Devereaux permaneció callado un momento.
– ¿Dices que lleva tiempo importando desde Indochina?
– Por lo que yo sé, sí.
– Entonces debe de tener conexiones y buenos contactos allí. El país está hecho mierda. Los franceses la han cagado bien. Dien Bien Phu ha resultado un desastre, un punto de inflexión. Los franceses van a acabar largándose, ¿sabes?
– Supongo.
– Y cuando se vayan, tomarán el poder los comunistas. Los franceses les dejarán bien abierta la puerta trasera.
– Eso está muy lejos, Dex. Es un problema colonial francés.
– Ya no. Ahora es problema nuestro. Allí va a haber otra Corea, créeme. Mientras tanto, es un caos. Y el caos es el medio en el que mejor se desenvuelve John Largo.
– Pero tú no crees que Barnier esté directamente implicado.
– Yo no he dicho eso. Puede que no sepa lo que está enviando. O puede que Alain Barnier sea John Largo, quién sabe.
– Me parece improbable -dije-. Barnier está establecido aquí. Y además, tiene demasiada pinta de cerebro criminal internacional. La ropa elegante, el acento francés, la perilla… No. Yo creo que John Largo procuraría pasar desapercibido.
– Yo tampoco -dijo Devereaux, y sonrió ante mi mirada perpleja-. Deberías aprender la jerga de Vermont. «Yo tampoco» es lo que decimos cuando queremos decir: «Yo también». ¿Sabes?, quizá podría ser de otra manera… Tal vez John Largo sea como Robin Hood, una especie de personaje compuesto.
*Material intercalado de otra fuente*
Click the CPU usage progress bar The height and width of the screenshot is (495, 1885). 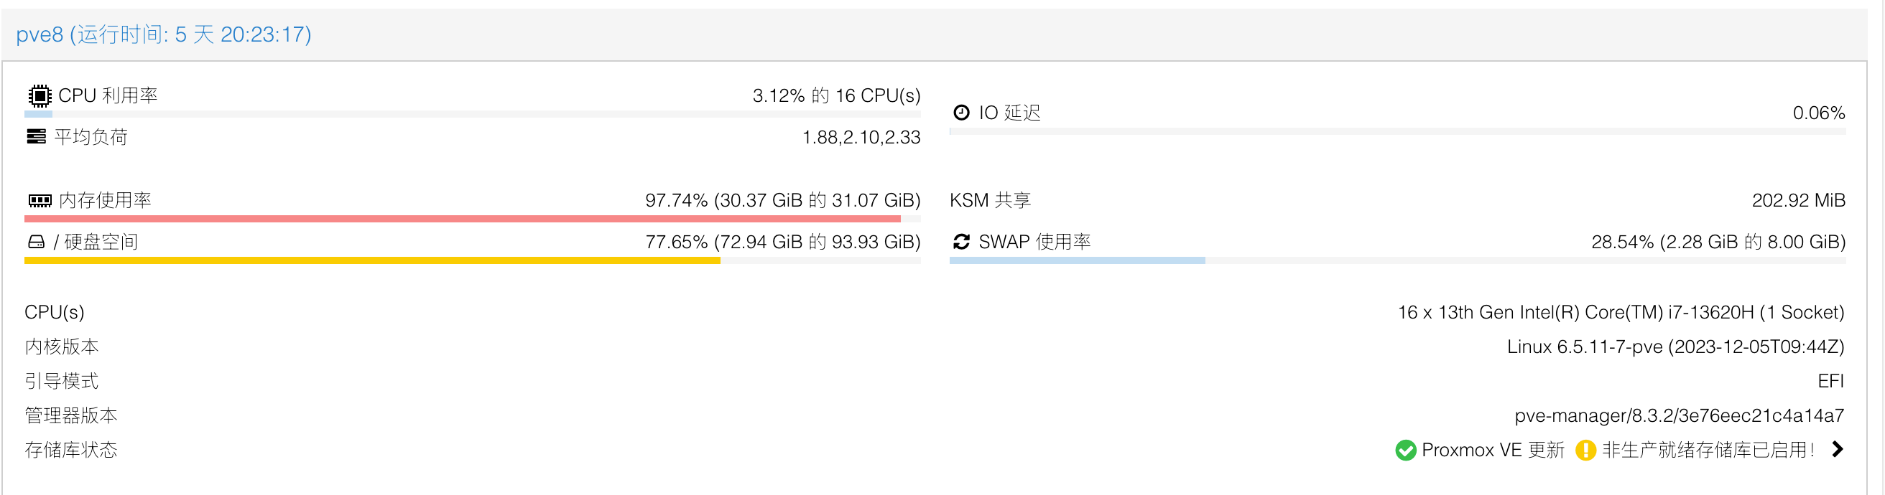tap(472, 114)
Quizá John Largo es más una organización que un criminal. Quizá Barnier es una parte de John Largo.
– Tiene un socio; un tipo llamado Claude Clement. Lo tengo por aquí. -Saqué la libreta del bolsillo lateral del esmoquin, copié las direcciones en una hoja limpia y se la di a Devereaux-. Lo encontré mientras robaba clips. A lo mejor Barnier y Clement están juntos en esto. Bueno, ¿y ahora qué?
– Pasaré los datos a Washington, a ver si tenemos algo sobre Barnier o este otro tipo. Entre tanto, propongo que no lo pierdas de vista. Y también que me pases todo lo que encuentres en cuanto lo descubras. Si no, quizá comunique a McNab y Ferguson mis sospechas sobre el agresor de su agente. Y recuerda, aún tengo esos mil dólares si me ayudas a localizar a Largo. No vuelvas a ocultarme información, Lennox.
– Hay una cosa más -añadí. Acababa de recordarlo yo mismo. Saqué de nuevo la libreta, escribí otra nota y se la entregué-. Esta es la dirección de Nueva York a donde iban dirigidos los demonios de jade: Santorno, Antigüedades y Curiosidades.
– Gracias. -Tomó la hoja y se la metió en el bolsillo sin mirarla.
Ya no hablamos mucho más. Lo llevé a su hotel y esperé delante para asegurarme de que entraba; eran las tres de la mañana y pasó una eternidad hasta que salió un viejo portero a abrir. Devereaux se volvió, me hizo un gesto de saludo y desapareció en el hotel. Me quedé un momento sentado, mirando la puerta de roble cerrada. Se lo había contado todo a Devereaux. Casi todo. No le había mencionado la visita al monumento de la Fuerza Naval de la Francia Libre. Seguramente no era nada, pero quería comprobarlo primero por mí mismo. Estaba agotado, totalmente extenuado. Tenía muchos pensamientos zumbándome en la cabeza, pero mi cerebro había bajado la persiana y había dado la vuelta al cartel de «No molesten».
Los pensamientos habrían de esperar hasta mañana.